May i know the average size of an audio that is extracted from 1-hour video? Because when i am converting a 1-hour video to mp3 it has an average size of 120mb. I wonder what is the size of an extracted audio compared to mp3. Thank you for your explanation btw.
Depends entirely on the bitrate used to encode the original audio. What matters most is the quality of the audio.
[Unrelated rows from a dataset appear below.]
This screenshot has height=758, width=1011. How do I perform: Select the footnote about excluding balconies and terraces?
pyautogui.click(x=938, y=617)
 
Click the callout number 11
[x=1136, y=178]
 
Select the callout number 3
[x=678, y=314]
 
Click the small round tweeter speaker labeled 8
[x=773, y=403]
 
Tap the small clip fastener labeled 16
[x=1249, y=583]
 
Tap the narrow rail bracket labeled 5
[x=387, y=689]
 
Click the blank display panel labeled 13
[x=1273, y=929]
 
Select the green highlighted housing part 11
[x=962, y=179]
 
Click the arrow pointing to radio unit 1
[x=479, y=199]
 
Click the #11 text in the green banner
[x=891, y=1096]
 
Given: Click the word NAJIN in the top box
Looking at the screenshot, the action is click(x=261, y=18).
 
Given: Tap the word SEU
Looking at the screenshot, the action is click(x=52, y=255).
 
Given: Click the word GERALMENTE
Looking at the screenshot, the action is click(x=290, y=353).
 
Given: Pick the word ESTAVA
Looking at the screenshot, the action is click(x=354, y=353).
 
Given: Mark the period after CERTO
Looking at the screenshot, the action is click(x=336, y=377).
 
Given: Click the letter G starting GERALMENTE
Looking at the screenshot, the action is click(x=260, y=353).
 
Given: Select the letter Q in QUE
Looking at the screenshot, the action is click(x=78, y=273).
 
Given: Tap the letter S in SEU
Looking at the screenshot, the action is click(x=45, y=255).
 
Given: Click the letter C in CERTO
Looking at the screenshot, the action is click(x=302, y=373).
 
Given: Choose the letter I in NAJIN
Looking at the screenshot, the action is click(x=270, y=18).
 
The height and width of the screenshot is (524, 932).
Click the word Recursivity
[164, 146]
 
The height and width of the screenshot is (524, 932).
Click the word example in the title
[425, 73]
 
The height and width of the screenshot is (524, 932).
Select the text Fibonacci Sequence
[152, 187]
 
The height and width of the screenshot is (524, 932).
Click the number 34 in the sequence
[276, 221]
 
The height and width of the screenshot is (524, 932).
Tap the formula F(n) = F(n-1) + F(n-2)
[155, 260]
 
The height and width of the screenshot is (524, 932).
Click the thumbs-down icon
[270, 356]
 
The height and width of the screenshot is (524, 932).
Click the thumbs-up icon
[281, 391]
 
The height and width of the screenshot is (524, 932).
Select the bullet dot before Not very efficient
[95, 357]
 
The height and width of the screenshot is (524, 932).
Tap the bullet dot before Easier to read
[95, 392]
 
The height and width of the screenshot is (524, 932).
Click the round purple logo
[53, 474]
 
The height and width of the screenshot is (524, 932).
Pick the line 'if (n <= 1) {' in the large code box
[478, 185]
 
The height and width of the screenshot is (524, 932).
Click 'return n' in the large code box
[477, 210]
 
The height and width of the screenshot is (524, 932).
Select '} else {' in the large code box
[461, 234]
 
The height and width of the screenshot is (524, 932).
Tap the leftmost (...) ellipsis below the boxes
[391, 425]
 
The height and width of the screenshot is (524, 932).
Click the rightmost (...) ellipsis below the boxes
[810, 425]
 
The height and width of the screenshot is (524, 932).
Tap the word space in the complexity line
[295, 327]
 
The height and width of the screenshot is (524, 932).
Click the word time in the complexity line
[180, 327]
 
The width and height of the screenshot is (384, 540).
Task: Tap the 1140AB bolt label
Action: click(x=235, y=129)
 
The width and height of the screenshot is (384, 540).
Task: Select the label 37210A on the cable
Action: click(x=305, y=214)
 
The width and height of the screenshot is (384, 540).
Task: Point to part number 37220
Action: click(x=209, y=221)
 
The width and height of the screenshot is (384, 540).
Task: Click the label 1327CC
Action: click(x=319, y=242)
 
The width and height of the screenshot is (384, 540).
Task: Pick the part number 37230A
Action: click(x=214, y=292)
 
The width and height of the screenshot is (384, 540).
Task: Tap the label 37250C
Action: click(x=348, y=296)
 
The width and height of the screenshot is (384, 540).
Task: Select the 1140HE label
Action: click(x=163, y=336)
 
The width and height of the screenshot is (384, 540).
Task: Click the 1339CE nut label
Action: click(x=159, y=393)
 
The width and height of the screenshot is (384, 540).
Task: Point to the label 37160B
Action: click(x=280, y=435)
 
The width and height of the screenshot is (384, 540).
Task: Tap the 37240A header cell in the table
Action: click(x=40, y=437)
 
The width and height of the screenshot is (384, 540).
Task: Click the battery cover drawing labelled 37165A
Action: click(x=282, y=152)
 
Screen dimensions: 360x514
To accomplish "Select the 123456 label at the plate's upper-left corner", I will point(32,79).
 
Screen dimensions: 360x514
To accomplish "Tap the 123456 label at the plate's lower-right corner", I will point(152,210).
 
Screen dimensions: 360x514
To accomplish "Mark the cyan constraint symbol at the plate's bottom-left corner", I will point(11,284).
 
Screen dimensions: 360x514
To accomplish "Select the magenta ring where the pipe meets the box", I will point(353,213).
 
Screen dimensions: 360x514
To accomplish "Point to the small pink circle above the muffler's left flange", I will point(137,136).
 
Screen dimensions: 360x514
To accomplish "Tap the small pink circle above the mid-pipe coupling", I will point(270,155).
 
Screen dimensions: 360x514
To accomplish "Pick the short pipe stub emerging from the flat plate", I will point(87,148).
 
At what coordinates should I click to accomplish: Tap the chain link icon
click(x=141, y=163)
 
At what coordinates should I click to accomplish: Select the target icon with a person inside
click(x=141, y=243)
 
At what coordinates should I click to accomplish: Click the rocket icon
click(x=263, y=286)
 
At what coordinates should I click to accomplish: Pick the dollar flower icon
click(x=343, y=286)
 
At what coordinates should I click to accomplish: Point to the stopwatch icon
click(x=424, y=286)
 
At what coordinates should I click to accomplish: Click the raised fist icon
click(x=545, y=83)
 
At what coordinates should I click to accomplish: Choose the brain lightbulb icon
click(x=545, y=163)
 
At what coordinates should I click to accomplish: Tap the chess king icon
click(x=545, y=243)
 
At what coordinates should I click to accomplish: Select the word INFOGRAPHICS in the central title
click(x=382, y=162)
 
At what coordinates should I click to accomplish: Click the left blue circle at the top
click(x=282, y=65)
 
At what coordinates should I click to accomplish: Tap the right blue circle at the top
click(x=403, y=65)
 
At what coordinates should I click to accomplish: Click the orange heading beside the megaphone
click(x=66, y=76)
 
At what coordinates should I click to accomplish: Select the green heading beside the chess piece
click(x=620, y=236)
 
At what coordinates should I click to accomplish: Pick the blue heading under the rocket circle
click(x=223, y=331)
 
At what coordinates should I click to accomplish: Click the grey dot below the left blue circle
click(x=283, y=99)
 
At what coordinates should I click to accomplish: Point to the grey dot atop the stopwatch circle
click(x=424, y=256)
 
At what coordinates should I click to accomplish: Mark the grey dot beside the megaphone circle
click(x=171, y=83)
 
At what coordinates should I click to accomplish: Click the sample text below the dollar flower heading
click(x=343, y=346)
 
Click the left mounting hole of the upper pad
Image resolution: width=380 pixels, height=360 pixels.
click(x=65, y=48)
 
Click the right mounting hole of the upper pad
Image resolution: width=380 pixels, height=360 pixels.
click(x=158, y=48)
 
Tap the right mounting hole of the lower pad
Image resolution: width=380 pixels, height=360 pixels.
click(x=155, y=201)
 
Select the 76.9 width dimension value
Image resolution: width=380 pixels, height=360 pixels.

With equal size, between mp3, m4a(aac) and opus, opus will sound closer to the original, followed by aac, followed by mp3.
And if you encode the original audio to either of those 3 format, you're going to lose some quality which could affect the ability of whisper to recognize voice(but in practice it doesn't seem to have much effect, although it's hard to tell with the randomness of it).
That's why I recommend keeping the audio as-is and just separating it from the video, you get the best possible quality this way and as a bonus, the size is usually smaller than if you use quality settings for mp3s.
To answer your question more directly, these days, I see either 192Kbps aac audio in most HD releases which would be about 87MB per hour if I did my math right or 128Kbps which would be 54MB and also the most common bitrates you'll encounter for any audio from ripped movies.
Sounds like you're using 256Kbps for your mp3s which would be around 115MB with the same math which is bigger than most audio I've seen, it rarely goes above 192Kbps(for ripped content, DVD/BluRay audio is much bigger).
I use 128Kbps opus for my own encodes for the quality version(which is of similar quality than your mp3 but only half the size) and 64Kbps for the small version.